A. Numbers of independently-derived PLX3397-resistant Ba/F3/FLT3-ITD subpopulations with amino acid substitution at the indicated residue obtained from a saturation mutagenesis assay for FLT3-ITD and B. FLT3-ITD/F691L. C. IC₅₀s for proliferation of Ba/F3 cells expressing PLX3397-resistant mutants in FLT3-ITD and FLT3-ITD/F691L backgrounds. Bars with slanted lines indicate mutations observed only in clones with the ITD+F691L background. Error bars represent s.d. of 3 or more independent experiments. D. Western blot analysis using anti-phospho-FLT3, anti-phospho-STAT5, anti-FLT3 and anti-STAT5 antibody performed on lysates from IL-3-independent Ba/F3 populations expressing the FLT3-ITD mutant isoforms indicated. Cells were exposed to PLX3397 at the indicated concentrations for 90 minutes.

Figure 4. Structural mapping of the PLX3397-resistant mutations in FLT3

A. The residues for which mutations have been identified from the in vitro saturation mutagenesis screen are represented as spheres (colors correspond to the structural features indicated in Figure 1a). Details of the mutations can be found in Figure 3 and Supplemental Table 4. No mutation makes a direct contact with the inhibitor. B. A majority of the mutations were found in the activation loop (yellow, depicted in the PLX3397-bound, inactive state). The red ribbon traces the extended conformation of activation loop during active state (modeled using the coordinates of active KIT structure, PDB:1PKG). The proximity of M664 suggests a role in biasing the activation loop conformation. C. Close-up view of the hydrogen bond network formed by N676, H671, E692 and K826 at the back of the ATP-binding pocket. N676S disengages this network, thus releasing a molecular brake that keeps the enzyme in an inactive state(30). D. Close-up view of D698 and its role in nucleating the structure between the end of hinge and the beginning of the αD helix.

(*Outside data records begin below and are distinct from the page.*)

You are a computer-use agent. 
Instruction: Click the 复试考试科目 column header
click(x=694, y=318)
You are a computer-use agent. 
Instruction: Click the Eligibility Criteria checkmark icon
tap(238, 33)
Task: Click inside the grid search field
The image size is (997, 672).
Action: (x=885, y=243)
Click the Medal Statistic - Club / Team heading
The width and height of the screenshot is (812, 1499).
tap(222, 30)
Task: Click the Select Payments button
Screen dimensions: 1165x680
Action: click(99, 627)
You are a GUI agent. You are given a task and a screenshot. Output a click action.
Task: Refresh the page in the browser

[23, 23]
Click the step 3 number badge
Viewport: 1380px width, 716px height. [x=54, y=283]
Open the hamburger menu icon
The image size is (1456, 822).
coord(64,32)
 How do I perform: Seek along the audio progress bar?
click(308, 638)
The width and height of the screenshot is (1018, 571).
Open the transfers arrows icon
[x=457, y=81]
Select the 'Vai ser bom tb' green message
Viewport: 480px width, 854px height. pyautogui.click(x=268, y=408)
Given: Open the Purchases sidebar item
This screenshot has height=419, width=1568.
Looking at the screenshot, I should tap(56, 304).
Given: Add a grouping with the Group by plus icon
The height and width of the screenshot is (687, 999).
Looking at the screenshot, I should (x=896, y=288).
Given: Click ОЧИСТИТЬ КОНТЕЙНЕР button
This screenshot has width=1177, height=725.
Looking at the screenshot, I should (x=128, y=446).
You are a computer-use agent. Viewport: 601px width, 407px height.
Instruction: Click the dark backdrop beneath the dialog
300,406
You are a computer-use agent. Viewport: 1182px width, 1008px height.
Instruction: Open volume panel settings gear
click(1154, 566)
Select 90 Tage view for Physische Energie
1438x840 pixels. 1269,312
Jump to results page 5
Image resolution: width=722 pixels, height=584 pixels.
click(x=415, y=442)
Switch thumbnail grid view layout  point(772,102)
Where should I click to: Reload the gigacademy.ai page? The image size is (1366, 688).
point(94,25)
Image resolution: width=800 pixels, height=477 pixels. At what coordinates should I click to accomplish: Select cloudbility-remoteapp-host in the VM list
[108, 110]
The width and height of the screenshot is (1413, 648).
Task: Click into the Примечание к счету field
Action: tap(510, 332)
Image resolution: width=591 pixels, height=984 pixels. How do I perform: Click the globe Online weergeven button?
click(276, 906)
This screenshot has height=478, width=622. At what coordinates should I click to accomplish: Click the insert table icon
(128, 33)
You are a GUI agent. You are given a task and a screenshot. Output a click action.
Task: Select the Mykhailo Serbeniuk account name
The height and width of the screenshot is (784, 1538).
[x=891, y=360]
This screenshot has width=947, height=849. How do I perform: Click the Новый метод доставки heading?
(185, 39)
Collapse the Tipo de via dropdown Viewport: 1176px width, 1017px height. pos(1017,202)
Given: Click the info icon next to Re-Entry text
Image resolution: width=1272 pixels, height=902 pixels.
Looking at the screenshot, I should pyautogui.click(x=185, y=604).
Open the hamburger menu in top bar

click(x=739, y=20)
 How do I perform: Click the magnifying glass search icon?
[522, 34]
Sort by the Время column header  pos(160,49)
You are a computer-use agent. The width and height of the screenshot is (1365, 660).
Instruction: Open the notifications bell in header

The long-range structural effect of D698N on state of the enzyme remains unknown.

Figure 5. Plasma Inhibitory Assay Shows PLX3397 is Active Against FLT3-ITD/F691L at Clinically Achievable Plasma Concentrations

Western blot analysis for phosphotyrosine and total FLT3 performed after immunoprecipitation using anti-FLT3 antibody on lysates prepared from parental Molm14 cells and Molm14 cells expressing the FLT3-ITD/F691L mutation. Cells were exposed for 120 minutes to pre-treatment (PRE) and steady-state plasma from cycle 2 day 1 (C2D1) obtained from 2 patients (7.08 and 7.11) treated with PLX3397 at the phase 2 dose of 3000mg daily. Data shown represents a single experiment.